Cancer Stem Cells in Squamous Cell Carcinoma of the Oral Tongue

Abstract

Background: Given the discovery of cancer stem cells (CSCs) within haematological and solid tumours and the expression of primitive markers by infantile haemangioma, it was hypothesised that a CSC population would also be present in oral tongue squamous cell carcinoma (OTSCC). A deeper understanding of the cells that drive tumourigenesis is required for the development of mechanism-based therapies for OTSCC. Aims: This study aimed to identify and characterise the CSC population within OTSCC based on their protein and gene expression profiles. Methods: Immunohistochemical staining, Western Blotting, mass spectrometry and Nanostring analysis were employed to investigate the expression of a panel of proteins and genes in formalin-fixed paraffin-embedded tissues, and snap frozen tissues of OTSCC from 21 patients.
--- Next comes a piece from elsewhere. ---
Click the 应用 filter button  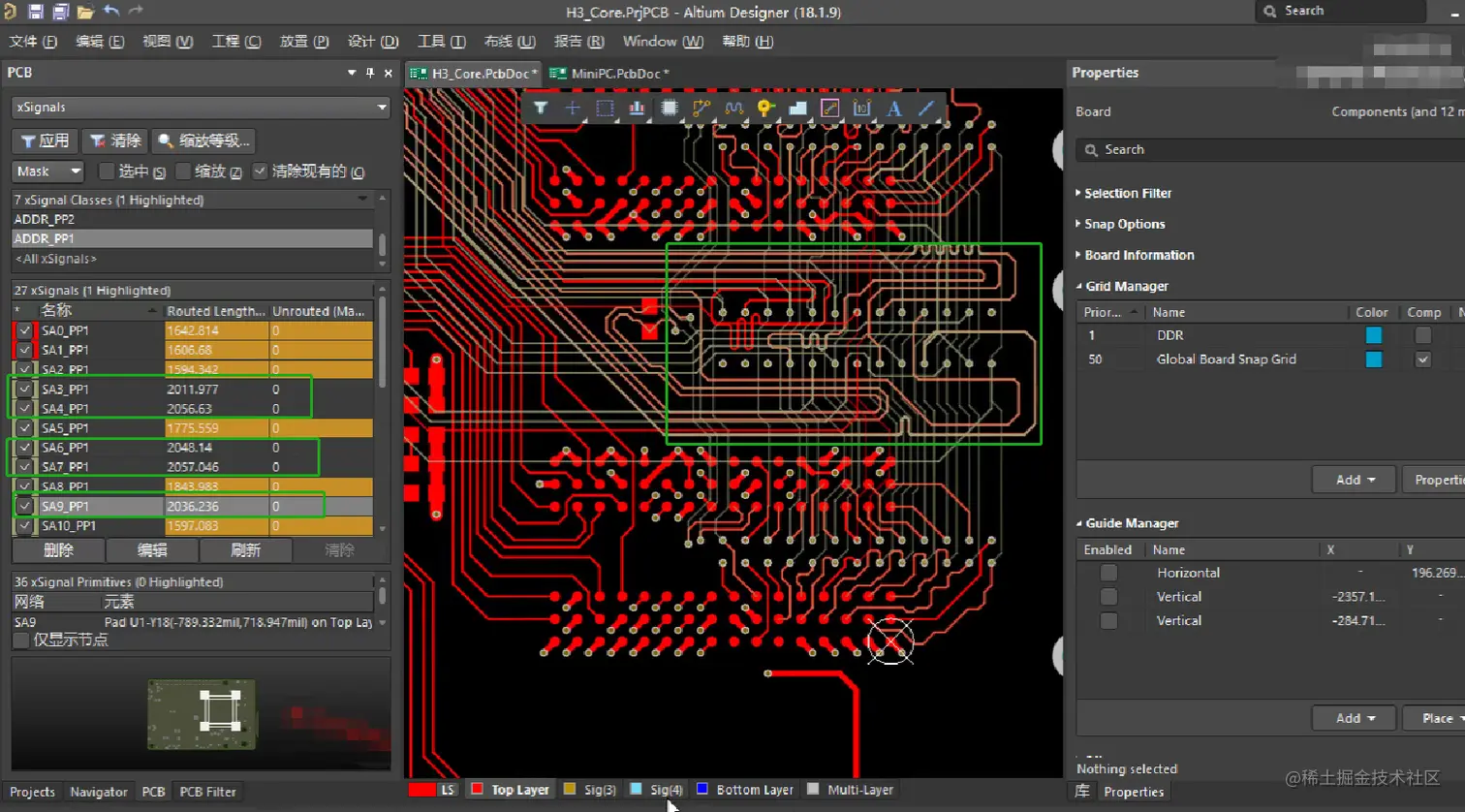pyautogui.click(x=45, y=141)
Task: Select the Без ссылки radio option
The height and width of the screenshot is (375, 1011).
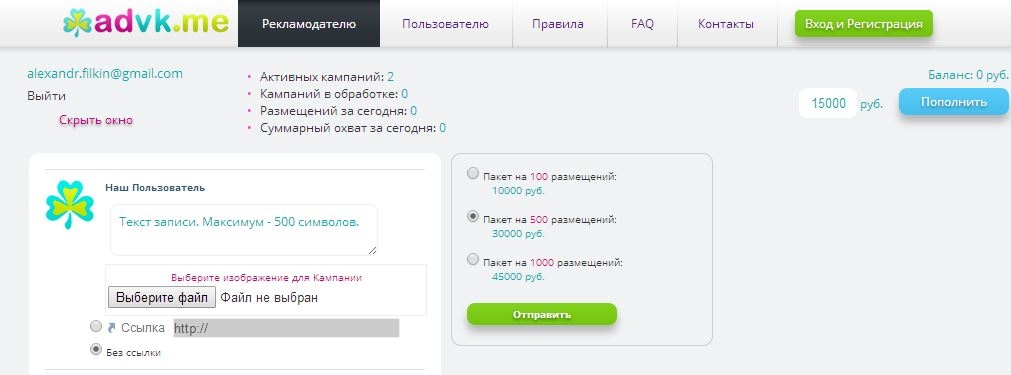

Markers used include epithelial cancer markers (p63 and EMA), CSC markers (CD44, CD133 and SOX2) and embryonic stem cell (ESC) markers (Oct-4, Nanog and pSTAT3). Results: Widespread and overlapping expression of p63, EMA, CD44, SOX2, pSTAT3, Nanog and Oct-4 was identified within the OTSCC. Co-expression of CD44, SOX2, Oct-4, Nanog and pSTAT3, was found within the OTSCC cells, while cells scattered within the peri-tumoural stroma expressed CD44, CD133, pSTAT3, Nanog and Oct-4. A CD44+/SOX2+/Nanog+/Oct-4+/pSTAT3+ but CD133-/EMA-/p63- CSC population was identified in OTSCC. Expression of CSC and ESC markers by differentiated phenotype structures, and the presence of polyploid giant cancer cells that are CD44+/Nanog+ were novel findings. Conclusions: The unique widespread distribution of the CSC population with co-expression of epithelial cancer cell, CSC and ESC markers within OTSCC suggests that these cells are comprised of several overlapping sub-populations that are organised hierarchically within the tumour. The lack of CD133 expression in OTSCC tumour cells brings into question the utility of this protein as a CSC marker. The findings demonstrate a unique expression signature for the CSC population within the OTSCC samples investigated and support a hierarchical CSC model of carcinogenesis, while the novel findings provide interesting avenues for further research.